Depuis, les implications artistiques de Roger Wylde se multiplient. Le développement récent de multiples projets culturels en Abitibi-Témiscamingue crée un terreau fertile pour son retour dans la région. L’année 2019 sera fort occupée : entre des projets de théâtre avec la compagnie Ondinnok, il participera à une exposition collective au MA de Rouyn-Noranda, avant de coanimer le pow-wow de Pikogan aux côtés de son collègue Charles Bender les 8 et 9 juin. Alors que ce dernier animera le pow-wow en français et en anglais, Roger l’animera en langue anicinabe. Il participera aussi à une résidence de création au Centre d’exposition de Val-d’Or. On pourra ensuite le voir incarnant Gabriel Commanda dans la pièce déambulatoire Val-d’Or vous raconte son histoire. Parallèlement, il a reçu une aide financière du Conseil des arts et des lettres du Québec (CALQ) pour un projet de transfert de connaissances autour du tambour traditionnel auquel collaborent ses fils Kiweden et Javier, qui recevront ses enseignements.

 

MINWASHIN

Roger Wylde est vice-président de Minwashin, un organisme créé en 2017 dans le but d’offrir une structure professionnelle aux artistes anicinabek du territoire. « C’est un point de jonction entre les arts et la culture.
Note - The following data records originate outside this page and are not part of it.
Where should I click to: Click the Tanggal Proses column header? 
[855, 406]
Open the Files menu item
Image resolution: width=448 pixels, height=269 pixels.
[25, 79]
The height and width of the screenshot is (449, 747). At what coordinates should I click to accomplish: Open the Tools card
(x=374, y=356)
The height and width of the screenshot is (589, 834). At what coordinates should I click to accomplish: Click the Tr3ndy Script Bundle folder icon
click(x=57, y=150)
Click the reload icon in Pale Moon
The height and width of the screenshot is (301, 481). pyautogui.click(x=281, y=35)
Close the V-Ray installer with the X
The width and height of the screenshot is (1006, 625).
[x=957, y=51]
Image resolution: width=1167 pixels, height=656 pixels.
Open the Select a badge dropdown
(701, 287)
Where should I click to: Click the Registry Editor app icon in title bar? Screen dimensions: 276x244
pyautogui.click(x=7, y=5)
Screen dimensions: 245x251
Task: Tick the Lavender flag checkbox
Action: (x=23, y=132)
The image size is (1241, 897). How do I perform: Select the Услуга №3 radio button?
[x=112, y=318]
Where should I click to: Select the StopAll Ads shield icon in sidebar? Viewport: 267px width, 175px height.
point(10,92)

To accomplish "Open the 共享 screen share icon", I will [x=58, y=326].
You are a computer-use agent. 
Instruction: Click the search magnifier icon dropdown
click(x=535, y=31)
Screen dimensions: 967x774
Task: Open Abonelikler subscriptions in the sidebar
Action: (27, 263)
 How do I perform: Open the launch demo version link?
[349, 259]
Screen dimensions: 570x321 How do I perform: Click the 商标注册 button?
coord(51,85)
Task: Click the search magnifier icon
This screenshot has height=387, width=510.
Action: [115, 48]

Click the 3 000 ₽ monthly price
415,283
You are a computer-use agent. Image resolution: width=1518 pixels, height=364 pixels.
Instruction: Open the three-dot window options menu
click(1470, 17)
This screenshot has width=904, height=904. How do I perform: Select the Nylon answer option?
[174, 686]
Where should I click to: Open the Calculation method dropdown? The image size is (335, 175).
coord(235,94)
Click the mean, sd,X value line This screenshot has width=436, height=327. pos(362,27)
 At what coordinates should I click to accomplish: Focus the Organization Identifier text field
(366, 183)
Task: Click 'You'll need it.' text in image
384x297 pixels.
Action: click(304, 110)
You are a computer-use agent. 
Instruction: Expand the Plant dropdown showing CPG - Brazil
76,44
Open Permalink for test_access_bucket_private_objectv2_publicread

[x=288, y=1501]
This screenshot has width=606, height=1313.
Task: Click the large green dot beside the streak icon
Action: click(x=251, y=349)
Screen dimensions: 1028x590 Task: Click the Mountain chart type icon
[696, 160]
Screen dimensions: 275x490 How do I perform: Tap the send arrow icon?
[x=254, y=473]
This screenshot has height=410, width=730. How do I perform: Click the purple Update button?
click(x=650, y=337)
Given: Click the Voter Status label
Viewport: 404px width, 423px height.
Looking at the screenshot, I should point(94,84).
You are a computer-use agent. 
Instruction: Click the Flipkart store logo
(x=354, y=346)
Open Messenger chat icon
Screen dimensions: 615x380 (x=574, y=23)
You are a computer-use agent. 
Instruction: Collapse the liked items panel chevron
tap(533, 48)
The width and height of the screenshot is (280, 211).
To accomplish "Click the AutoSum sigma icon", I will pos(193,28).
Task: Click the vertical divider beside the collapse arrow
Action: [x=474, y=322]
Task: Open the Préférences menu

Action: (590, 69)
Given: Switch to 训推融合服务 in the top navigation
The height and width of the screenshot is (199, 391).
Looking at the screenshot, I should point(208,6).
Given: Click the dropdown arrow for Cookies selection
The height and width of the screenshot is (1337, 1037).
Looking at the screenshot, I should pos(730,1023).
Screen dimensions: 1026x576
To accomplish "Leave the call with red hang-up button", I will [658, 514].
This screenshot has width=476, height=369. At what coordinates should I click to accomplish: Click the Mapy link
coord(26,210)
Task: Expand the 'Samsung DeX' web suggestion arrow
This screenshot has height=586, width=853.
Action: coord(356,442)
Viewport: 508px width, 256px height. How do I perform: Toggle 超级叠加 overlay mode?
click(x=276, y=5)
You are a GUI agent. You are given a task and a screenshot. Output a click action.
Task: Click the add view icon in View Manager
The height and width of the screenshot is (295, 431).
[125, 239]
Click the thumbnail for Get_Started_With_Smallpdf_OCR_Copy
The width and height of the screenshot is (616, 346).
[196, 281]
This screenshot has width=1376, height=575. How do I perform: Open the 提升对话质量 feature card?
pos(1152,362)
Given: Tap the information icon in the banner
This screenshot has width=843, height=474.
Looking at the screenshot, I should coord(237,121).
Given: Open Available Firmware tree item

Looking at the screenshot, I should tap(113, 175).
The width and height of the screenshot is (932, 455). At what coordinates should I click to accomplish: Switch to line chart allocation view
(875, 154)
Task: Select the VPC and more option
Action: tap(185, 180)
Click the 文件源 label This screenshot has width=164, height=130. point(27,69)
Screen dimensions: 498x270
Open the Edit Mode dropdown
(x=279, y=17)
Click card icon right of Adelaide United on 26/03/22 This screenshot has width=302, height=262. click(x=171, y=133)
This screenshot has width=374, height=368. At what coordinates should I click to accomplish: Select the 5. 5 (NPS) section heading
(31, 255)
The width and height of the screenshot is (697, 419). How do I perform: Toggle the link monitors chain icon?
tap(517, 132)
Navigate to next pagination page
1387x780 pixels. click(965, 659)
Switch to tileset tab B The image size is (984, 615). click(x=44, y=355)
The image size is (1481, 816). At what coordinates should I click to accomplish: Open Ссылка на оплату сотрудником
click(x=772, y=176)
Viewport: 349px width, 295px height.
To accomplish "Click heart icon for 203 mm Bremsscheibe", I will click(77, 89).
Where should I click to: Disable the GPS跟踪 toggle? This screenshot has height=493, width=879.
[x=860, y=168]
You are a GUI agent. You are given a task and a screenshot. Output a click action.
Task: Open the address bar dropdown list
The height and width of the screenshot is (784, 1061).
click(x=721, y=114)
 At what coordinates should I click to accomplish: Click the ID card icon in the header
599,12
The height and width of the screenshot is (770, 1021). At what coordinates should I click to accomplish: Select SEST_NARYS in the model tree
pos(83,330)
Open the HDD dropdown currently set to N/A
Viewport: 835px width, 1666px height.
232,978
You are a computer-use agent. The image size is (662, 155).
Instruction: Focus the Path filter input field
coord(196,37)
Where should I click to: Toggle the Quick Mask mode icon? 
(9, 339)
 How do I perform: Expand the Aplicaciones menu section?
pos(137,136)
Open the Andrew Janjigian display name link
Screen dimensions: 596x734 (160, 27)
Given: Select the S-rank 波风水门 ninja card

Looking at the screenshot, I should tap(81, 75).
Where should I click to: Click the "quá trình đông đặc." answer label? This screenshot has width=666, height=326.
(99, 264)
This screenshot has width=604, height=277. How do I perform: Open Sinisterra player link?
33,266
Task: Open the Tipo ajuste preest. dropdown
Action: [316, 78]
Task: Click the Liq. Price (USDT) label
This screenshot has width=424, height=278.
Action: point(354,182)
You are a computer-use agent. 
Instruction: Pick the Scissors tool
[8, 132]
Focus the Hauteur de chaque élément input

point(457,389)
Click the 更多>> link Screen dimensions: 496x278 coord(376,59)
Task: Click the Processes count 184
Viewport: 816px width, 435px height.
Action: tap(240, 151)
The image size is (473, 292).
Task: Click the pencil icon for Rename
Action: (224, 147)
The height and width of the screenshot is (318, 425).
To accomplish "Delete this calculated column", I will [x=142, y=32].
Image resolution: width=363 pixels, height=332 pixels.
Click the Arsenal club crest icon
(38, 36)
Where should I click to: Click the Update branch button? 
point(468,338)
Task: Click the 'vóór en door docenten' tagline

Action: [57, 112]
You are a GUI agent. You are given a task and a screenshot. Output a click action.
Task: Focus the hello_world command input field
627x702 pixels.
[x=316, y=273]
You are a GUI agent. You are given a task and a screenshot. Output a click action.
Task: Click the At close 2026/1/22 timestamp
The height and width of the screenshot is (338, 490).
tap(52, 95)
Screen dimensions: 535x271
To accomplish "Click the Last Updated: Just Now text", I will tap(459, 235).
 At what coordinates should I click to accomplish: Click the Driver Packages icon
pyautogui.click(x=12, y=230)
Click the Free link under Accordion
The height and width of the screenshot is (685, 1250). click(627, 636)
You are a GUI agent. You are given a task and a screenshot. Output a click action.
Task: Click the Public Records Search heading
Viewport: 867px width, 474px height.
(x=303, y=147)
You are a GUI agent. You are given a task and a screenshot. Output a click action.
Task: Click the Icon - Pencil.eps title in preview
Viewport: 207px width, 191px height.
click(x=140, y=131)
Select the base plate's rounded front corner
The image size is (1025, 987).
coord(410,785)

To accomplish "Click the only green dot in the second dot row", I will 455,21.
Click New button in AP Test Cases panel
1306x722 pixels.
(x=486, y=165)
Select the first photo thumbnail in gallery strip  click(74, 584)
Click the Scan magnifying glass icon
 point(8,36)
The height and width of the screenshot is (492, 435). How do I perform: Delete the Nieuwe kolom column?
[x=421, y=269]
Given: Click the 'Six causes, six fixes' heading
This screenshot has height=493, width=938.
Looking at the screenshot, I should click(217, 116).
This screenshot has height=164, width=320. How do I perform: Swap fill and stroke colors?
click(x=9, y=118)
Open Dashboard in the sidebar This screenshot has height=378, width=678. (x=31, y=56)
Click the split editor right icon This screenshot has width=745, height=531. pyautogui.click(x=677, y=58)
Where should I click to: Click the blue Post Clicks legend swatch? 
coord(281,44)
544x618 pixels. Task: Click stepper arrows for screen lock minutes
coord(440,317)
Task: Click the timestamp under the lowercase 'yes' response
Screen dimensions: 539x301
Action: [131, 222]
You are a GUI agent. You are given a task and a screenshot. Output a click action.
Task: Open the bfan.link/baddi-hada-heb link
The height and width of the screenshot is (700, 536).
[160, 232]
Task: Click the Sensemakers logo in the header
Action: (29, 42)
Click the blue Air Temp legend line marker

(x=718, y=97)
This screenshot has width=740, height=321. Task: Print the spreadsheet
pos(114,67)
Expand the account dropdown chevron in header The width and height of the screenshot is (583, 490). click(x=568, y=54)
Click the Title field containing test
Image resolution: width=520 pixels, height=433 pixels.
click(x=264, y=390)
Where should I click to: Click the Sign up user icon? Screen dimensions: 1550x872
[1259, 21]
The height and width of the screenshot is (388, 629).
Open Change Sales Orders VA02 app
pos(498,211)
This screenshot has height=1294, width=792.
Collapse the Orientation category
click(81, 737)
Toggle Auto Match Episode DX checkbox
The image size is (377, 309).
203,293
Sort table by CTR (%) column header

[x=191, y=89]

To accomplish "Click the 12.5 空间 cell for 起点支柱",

Le principal mandat est de soutenir les artistes dans la création et la diffusion. Le remplissage de paperasse est une embûche à leur développement. Ce qu’ils veulent c’est créer, jouer de la musique, sculpter. » L’organisme se veut inclusif, laissant la place à des projets de cocréation, à l’accueil d’artistes des communautés atikamekw, cries ou non-autochtones. À la suite du succès connu par l’évènement Miaja (Ça y est! en langue anicinabe) en septembre 2018, une deuxième édition aura lieu au Témiscamingue en septembre, qui sera sous la thématique de la langue et de l’oralité.

 

Ce qui motive Roger Wylde par-dessus tout, c’est de créer des espaces où l’on peut travailler équitablement, sur une même base, où personne ne domine. « La place de chacun doit être considérée. Il faut construire des modèles de travail qui vont permettre des rapprochements ». De toute évidence, les nombreux engagements qui l’occupent sont cohérents avec ses aspirations artistiques et sociales.